▶ El problema
Continúa el relato del viaje a Almagro justo después de su última frase.

*** Fragmento elegido

Llegamos a Almagro el 16 de julio. El calor te aplasta contra el suelo, pero el pueblo es tranquilo y nuestro apartamento fresco. Enseguida nos vamos a la calle a oler el teatro. Y, verdaderamente, se huele. La plaza Mayor de Almagro dicen que tiene aire marinero y a mí se me antoja un gran escenario con miradores verdes desde donde aplaudir a los actores. Todo el pueblo es un “Corral de Comedias”
Al día siguiente recorremos unos cuantos lugares mágicos. La iglesia de San Agustín, reconvertida en museo donde se exponen los “Teatrines”, maquetas de representaciones teatrales de todos los tiempos y la Linterna mágica. Visitamos el Teatro Municipal, reformado y bien cuidado y una exposición de arte contemporáneo, de las que a mí me fascinan…. Al atardecer, cuando el sol ya deja de mortificarte la espalda, se levanta una brisa suave que reconforta el alma. Entonces es cuando se apagan las luces y se levanta el telón. Estamos en la Plaza Santo Domingo, en la segunda fila. Aparece Romeo con toda la fuerza del drama de Shakespeare pintada en la cara. Me sobrecoge. Miro hacia arriba. Por encima de los focos, las estrellas. Las patas de la caja escénica enmarcan la plaza de Santo Domingo. La función acaba de empezar. La magia y la fantasía nos envuelven en dos horas de noche perfecta.

******
*** Datos proporcionados

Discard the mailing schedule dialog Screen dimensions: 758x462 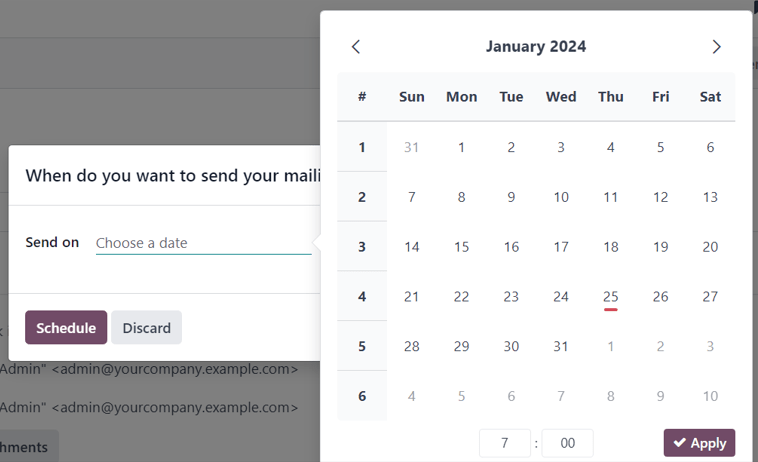[146, 328]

******

▶ Respuesta del ejercicio
Nos levantamos pronto y nos vamos de excursión. Las tablas de Daimiel: el agua que llega a dar vida a una zona seca y pobre. Los años de sequía, que llegarán, acabarán con el escaso bienestar de los años de agua en el humedal. Hemos tenido suerte, hay mucha agua y los patos andan a sus anchas de aquí para allá. El penúltimo día de nuestra estancia manchega, vamos hasta las Lagunas de Ruidera. “Este año hay mucha agua”, nos dicen en el pueblo. Y allá que vamos a chapuzarnos en el agua fresca y limpia de una de las lagunas, a montarnos en barca y a disfrutar de un tiempo excelente y de una estupenda comida en la orilla, a la sombra de un chiringuito. Por la noche nos espera Lope de Vega con su “Noche Toledana” en el teatro improvisado dentro de la antigua Universidad Renacentista. Lope jamás decepciona. Al final, el público aplaude a rabiar. El Corral de Comedias, lo hemos dejado para la última noche. Representan “Quevedo”. Es una representación lenta sobre la vida de Quevedo, con él en sus últimos días. Un poco pretencioso e incluso aburrido. Pero El Corral de Comedias es una maravilla. Te sientes como si hubieras vuelto al siglo de oro. Merece la pena. Hay que estar allí alguna vez. El teatro, en Almagro, aparece en toda su dimensión y se te va colando sin darte cuenta según vas paseando por sus calles, entrando en los conventos y en todos los lugares que parecen creados sólo para que el teatro exista. Y ojalá que no muera en estos tiempos tan absurdamente prosaicos, materialistas y ruines.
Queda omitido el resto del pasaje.